**SELECTED EXTRACT:**
──────────────────────────────

[Mesa-dev] Request for sponsered development...

Peter Robinson pbrobinson at gmail.com
Tue Mar 8 17:23:57 PST 2011


On Tue, Mar 8, 2011 at 3:55 PM, Jason D. Clinton <me at jasonclinton.com> wrote:
> On Mon, Mar 7, 2011 at 08:56, Christian Weiß <christian.weisz at spoc.at>
> wrote:
>>
>> Consider an installation of about ~600 low budget thin-clients (with
>> almost no 3D support from the graphics chip) running as X-Terminals. Those
>> thin-client stations are serviced by a host computer for 25-30 stations
>> each. This infrastructure should be the basis of an architectural/interior
>> planning system with serious demands in terms of 3D rendering. It's all
>> clear that the client hardware will not be able to provide the power, so it
>> comes down to a server-based rendering approach.
>
> While your willingness to fund this kind of development is laudable, this
> sounds rather like an organization doing LTSP and grappling with the
> widespread proliferation of compositing window managers. If that's the case,
> you should probably reevaluate the current state of thin client hardware.

──────────────────────────────

**INFORMATION PROVIDED:**
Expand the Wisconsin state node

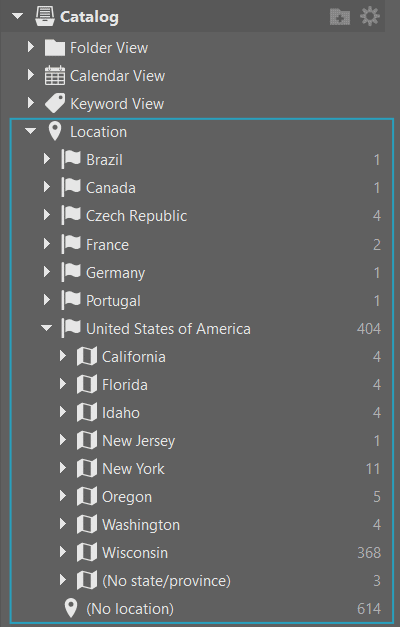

──────────────────────────────

**SHORT PROBLEM 1:**
Answer these about the Mesa-dev message:
(a) How many stations does each host computer serve?
(b) On what date did Peter Robinson send the message?
(c) What does Jason D. Clinton say the organization should reevaluate?
**SHORT PROBLEM 2:** Carry on writing the Mesa-dev message from the point where it stops.

**TASK RESPONSE 1:**
(a) 25-30 stations
(b) Tuesday, March 8, 2011
(c) The current state of thin client hardware

**TASK RESPONSE 2:**
> Four years ago, when I last did this work, thin clients with 512MB of RAM
> and an 945 Intel graphics chip were widely available for under $300. I'm
> sure that things have improved. Any modern Intel graphics chipset >965 is
> more than enough to run a compositor and 512 MB is plenty of RAM for a
> desktop shell. This is essentially what Dave Richards at City of Largo is
> doing.
>
> The best way to run things in this configuration is to make the thin clients
> root from NFS root or run a Live-CD like image on them and then run a script
> in rc.local which drops your own customized .desktop files in
> ~/.local/share/applications in the Live user's home directory. These
> .desktop files Exec= lines are SSH w/ remote X11 forwarding back to your
> application servers. For example: Exec="ssh $username at libreoffice-server -Y
> /usr/bin/oowriter".
>
> It does require a little bit of initial scripting and figuring out how to
> handle user accounts is specific to your environment but it puts all that
> computing power on the thin clients, including their 3D hardware, to use.
> When I last did this, I used ~/.local/share/autostart shell script to launch
> a username and password prompt after the desktop was up to mount directories
> and make the SSH w/ username links proper.
>
> The other way to go about it is to get thin clients with 2GB of RAM and no
> harddisk and just boot NFS root and run them as full-blown disk-less
> workstations. Then all you need is a big file server. And less bandwidth
> than LTSP requires (which is a huge plus.)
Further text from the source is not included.